Center for Global Health, University of New Mexico.
Res Sq. 2023 Jul 19:rs.3.rs-3150748. doi: 10.21203/rs.3.rs-3150748/v1.
This study on severe malarial anemia (SMA: Hb < 6.0 g/dL), a leading global cause of childhood morbidity and mortality, analyzed the entire expressed transcriptome in whole blood from children with non-SMA (Hb ≥ 6.0 g/dL, n = 41) and SMA (n = 25). Analyses revealed 3,420 up-regulated and 3,442 down-regulated transcripts, signifying impairments in host inflammasome activation, cell death, innate immune responses, and cellular stress responses in SMA. Immune cell profiling showed a decreased antigenic and immune priming response in children with SMA, favoring polarization toward cellular proliferation and repair. Enrichment analysis further identified altered neutrophil and autophagy-related processes, consistent with neutrophil degranulation and altered ubiquitination and proteasome degradation. Pathway analyses highlighted SMA-related alterations in cellular homeostasis, signaling, response to environmental cues, and cellular and immune stress responses. Validation with a qRT-PCR array showed strong concordance with the sequencing data. These findings identify key molecular themes in SMA pathogenesis, providing potential targets for new malaria therapies.

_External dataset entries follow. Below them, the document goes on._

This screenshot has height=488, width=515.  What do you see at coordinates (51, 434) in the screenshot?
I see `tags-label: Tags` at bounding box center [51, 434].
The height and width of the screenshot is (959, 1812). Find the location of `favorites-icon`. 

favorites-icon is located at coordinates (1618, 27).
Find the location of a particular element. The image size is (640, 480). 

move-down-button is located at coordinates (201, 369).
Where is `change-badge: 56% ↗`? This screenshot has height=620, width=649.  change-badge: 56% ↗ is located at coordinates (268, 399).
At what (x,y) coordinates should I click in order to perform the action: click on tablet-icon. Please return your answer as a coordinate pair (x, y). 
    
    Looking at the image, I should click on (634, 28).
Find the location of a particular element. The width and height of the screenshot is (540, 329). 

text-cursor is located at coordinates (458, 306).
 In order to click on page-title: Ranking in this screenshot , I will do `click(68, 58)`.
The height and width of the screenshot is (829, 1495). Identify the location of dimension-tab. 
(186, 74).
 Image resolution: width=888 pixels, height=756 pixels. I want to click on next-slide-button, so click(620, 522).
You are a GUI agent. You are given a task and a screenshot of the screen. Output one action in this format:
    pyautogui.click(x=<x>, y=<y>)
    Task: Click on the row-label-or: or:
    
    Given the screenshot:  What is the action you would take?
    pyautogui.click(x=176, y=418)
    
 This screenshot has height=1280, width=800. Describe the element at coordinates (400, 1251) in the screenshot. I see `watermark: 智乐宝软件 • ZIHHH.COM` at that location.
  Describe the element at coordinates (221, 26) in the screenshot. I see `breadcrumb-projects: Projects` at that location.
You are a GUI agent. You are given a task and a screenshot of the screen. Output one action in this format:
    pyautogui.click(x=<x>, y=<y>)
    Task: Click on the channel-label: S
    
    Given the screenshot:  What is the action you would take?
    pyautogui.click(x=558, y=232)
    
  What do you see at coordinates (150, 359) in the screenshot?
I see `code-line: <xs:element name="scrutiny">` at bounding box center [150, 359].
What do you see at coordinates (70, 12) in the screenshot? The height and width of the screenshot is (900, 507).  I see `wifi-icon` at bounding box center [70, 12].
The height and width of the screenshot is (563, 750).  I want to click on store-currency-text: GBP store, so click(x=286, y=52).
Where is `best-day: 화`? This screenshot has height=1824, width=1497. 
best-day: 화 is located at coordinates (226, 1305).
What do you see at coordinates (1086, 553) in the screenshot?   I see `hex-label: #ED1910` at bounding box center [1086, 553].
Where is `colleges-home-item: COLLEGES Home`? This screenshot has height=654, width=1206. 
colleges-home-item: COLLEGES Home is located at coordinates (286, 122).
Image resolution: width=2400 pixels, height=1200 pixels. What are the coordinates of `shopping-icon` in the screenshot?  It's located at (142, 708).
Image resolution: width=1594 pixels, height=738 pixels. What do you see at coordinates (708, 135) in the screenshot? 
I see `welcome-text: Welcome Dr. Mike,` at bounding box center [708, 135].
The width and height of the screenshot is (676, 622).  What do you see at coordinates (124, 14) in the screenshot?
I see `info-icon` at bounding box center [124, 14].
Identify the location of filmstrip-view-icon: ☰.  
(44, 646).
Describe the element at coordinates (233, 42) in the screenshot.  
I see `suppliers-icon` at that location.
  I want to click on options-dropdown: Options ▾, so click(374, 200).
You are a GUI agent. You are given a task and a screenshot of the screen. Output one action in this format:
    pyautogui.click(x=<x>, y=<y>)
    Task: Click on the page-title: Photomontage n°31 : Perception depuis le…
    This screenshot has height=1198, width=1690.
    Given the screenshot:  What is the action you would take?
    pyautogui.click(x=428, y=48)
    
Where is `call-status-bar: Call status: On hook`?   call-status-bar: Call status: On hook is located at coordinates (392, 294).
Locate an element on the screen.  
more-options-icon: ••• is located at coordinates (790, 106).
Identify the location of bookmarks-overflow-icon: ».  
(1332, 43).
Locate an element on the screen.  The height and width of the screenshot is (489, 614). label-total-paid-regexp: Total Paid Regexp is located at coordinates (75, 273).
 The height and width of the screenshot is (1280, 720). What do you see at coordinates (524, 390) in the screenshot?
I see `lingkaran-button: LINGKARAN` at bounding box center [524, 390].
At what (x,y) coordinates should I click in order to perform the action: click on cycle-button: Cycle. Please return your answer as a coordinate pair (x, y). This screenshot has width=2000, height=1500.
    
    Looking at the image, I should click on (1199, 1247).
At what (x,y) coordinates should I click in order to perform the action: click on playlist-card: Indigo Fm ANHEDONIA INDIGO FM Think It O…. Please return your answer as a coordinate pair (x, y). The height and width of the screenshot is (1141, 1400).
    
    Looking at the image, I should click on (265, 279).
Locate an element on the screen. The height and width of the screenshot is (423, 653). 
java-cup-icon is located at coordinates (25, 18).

本研究针对严重疟疾贫血(SMA:血红蛋白<6.0 g/dL)展开,这是全球儿童发病和死亡的主要原因之一。研究分析了非SMA儿童(血红蛋白≥6.0 g/dL,n = 41)和SMA儿童(n = 25)全血中的整个表达转录组。分析发现3420个转录本上调,3442个转录本下调,这表明SMA患者的宿主炎性小体激活、细胞死亡、先天免疫反应和细胞应激反应存在损伤。免疫细胞分析显示,SMA儿童的抗原性和免疫启动反应降低,有利于向细胞增殖和修复方向极化。富集分析进一步确定了中性粒细胞和自噬相关过程的改变,这与中性粒细胞脱颗粒以及泛素化和蛋白酶体降解改变一致。通路分析突出了SMA相关的细胞稳态、信号传导、对环境线索的反应以及细胞和免疫应激反应的改变。用qRT-PCR阵列进行验证显示与测序数据高度一致。这些发现确定了SMA发病机制中的关键分子主题,为新型疟疾治疗提供了潜在靶点。